Did Iran Fund Kim Jong Un’s Secret Chemical Weapons Deal?


Trump’s Tomahawk attack in April doesn’t seem to have deterred Assad’s effort to rebuild a chemical arsenal. Kim Jong Un is helping. And Tehran may be paying.

A new United Nations report detailing chemical arms-related shipments from North Korea to Syria raises one big unanswered question: Who finances such illegal weapons deals?

After all, the Syrian government of Bashar al-Assad has very few financial resources of its own, and North Korea’s Kim Jong Un is known to use illicit sales of military wares to help bypass international sanctions targeting his country’s legitimate exports, and to finance his grip on power.

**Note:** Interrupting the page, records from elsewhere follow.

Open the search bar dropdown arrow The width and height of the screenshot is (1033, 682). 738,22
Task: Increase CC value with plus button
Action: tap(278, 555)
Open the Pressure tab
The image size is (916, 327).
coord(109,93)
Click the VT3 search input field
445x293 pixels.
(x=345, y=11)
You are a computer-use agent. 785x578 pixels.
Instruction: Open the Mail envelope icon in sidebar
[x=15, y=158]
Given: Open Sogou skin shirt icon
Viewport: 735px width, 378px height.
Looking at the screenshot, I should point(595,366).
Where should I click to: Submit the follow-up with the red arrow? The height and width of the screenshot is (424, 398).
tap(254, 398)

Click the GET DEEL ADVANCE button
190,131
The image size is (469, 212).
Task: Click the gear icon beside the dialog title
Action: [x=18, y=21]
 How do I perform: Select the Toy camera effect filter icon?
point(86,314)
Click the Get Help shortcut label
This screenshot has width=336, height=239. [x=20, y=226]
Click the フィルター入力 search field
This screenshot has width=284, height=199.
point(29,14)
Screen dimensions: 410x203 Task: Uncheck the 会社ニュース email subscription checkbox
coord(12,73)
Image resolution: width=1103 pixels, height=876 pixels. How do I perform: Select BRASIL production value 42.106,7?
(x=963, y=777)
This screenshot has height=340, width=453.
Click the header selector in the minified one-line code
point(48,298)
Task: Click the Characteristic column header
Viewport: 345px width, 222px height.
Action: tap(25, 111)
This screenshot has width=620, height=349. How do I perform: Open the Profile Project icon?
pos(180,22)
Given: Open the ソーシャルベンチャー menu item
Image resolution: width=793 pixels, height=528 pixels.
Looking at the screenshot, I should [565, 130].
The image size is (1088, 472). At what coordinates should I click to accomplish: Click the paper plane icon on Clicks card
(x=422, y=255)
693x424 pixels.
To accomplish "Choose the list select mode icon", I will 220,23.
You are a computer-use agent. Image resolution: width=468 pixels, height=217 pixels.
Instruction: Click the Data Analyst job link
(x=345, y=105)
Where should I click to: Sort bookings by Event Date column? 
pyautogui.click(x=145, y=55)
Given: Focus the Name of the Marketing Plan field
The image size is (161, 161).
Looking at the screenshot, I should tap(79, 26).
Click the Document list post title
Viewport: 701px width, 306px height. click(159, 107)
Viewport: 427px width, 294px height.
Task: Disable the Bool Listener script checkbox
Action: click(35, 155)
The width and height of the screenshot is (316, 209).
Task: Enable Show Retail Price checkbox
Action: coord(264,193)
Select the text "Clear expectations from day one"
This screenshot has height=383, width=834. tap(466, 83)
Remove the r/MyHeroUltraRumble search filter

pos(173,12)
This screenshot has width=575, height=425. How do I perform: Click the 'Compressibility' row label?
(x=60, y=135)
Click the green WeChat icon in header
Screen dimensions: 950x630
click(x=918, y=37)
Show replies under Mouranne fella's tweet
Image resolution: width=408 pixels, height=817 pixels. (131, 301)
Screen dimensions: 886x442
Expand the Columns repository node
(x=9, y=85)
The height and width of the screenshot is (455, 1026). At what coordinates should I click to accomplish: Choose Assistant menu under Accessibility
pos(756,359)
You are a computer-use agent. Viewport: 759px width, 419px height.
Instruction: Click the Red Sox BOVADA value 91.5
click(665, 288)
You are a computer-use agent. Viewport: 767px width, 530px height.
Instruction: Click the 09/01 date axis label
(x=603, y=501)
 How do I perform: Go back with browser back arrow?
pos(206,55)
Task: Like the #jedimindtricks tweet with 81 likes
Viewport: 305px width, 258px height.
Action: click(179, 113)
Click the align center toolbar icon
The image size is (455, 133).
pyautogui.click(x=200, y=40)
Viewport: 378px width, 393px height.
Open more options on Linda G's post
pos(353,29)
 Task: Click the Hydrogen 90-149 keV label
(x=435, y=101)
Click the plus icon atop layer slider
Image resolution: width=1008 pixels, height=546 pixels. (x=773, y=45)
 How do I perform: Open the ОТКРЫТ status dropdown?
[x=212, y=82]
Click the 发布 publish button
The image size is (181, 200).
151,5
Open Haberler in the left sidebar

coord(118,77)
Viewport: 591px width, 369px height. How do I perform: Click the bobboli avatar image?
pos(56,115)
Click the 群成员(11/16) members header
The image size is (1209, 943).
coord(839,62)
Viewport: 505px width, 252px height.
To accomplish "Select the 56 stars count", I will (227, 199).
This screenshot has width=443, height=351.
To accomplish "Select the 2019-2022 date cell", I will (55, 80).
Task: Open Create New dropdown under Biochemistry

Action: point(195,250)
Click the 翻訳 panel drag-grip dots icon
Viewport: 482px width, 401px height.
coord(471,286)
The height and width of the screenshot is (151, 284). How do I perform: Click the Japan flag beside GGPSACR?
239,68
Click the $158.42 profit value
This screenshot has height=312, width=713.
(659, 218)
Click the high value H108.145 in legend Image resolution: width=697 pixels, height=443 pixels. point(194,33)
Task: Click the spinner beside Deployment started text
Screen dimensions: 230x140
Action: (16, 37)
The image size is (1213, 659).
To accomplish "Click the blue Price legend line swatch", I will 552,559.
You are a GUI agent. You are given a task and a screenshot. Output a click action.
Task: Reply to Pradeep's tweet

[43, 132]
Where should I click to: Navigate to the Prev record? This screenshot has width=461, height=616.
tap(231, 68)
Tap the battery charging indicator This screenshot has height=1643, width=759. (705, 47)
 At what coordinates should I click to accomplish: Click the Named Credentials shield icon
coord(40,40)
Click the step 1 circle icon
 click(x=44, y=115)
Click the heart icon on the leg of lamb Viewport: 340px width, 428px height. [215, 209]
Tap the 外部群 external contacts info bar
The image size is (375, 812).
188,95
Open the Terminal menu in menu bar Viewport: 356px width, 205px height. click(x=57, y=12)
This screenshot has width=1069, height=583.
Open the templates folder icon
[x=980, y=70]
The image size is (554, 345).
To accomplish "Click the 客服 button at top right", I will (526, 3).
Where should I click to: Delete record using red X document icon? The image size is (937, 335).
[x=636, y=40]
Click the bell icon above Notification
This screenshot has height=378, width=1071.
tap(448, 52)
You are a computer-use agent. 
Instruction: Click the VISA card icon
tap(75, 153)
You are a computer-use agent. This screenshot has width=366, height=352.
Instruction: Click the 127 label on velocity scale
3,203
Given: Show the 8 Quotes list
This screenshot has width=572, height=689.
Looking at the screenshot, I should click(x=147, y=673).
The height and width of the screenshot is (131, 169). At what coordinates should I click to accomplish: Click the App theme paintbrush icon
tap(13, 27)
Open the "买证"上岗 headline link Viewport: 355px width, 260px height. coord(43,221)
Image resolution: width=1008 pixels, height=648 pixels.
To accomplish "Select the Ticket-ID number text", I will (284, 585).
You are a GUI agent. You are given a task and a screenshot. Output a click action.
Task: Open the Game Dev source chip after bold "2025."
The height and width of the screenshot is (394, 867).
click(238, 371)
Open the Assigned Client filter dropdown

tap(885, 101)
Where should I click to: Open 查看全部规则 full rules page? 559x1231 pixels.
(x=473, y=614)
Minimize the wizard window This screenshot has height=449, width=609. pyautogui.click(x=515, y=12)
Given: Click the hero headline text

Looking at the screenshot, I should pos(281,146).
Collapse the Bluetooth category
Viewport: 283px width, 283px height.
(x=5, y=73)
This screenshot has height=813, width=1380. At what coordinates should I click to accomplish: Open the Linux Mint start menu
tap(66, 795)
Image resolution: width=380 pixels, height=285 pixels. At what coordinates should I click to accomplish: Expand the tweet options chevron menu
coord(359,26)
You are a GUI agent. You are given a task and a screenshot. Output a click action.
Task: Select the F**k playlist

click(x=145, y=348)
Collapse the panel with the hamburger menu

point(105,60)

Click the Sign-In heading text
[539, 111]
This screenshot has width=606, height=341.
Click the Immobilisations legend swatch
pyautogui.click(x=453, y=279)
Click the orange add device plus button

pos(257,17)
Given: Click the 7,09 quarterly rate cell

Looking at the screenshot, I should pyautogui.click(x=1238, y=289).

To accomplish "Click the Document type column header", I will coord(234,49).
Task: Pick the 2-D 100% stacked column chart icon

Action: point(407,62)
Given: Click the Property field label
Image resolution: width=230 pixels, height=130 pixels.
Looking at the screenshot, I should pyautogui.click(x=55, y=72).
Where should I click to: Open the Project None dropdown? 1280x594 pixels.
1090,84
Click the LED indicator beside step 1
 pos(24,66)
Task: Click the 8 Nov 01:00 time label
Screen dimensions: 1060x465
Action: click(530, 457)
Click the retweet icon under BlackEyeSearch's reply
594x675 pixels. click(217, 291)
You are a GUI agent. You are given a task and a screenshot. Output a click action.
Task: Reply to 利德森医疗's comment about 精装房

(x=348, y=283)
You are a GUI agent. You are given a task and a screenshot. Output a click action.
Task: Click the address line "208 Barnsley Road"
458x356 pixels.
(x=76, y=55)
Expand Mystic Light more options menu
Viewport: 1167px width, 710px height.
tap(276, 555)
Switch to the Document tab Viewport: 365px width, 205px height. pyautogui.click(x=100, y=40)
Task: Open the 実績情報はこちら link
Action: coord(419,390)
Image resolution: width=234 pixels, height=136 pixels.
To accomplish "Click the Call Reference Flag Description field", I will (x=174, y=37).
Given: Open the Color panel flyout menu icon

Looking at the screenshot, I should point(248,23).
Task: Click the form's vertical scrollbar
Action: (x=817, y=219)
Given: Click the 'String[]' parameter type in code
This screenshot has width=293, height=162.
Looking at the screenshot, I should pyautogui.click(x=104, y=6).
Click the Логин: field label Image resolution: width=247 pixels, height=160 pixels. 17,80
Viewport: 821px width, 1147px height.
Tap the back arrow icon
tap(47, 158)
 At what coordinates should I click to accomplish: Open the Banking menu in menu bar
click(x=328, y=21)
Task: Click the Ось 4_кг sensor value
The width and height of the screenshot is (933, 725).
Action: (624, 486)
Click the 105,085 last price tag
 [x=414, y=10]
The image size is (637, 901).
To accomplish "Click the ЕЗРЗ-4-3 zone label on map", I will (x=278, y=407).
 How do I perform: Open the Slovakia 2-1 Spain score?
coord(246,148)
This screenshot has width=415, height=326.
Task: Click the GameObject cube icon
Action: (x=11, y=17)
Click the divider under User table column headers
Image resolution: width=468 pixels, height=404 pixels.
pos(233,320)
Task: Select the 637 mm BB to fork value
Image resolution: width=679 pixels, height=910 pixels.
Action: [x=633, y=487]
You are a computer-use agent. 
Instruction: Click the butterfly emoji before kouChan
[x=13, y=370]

In the past, one of Assad’s strongest supporters, Iran, has been suspected of financing arms deals between Syria and North Korea. Separately, the Islamic Republic reportedly has cooperated with North Korea in developing nuclear- and missile-related armaments.

Iran’s military involvement supporting the Assad regime in Syria, as well the growing military presence of the Iranian Revolutionary Guard Corps and Iranian proxy militias in Lebanon, Iraq, Yemen, and all the way to Afghanistan, has worried rival Sunni regimes in the region, as well as Israel and, increasingly, the United States.

So did the Iranians finance the chemical shipment described in the UN report?

“It’s plausible that Assad’s largest financial and military backer would have paid for the shipment,” said Mark Dubowitz, CEO of the Foundation for Defense of Democracies, and one of the most prominent critics of the Iran regime in Washington.

 Yet, as the FDD’s North Korea watcher Anthony Ruggiero explains, proving that connection is complex. Indeed, Ruggiero says, with Assad’s financial problems “it’s not clear what the Syrians have to offer as commodity” to Pyongyang. That might point to Iran—but North Korea’s financial transactions are “conducted through a web of front companies, so it’s not easy to track them down.”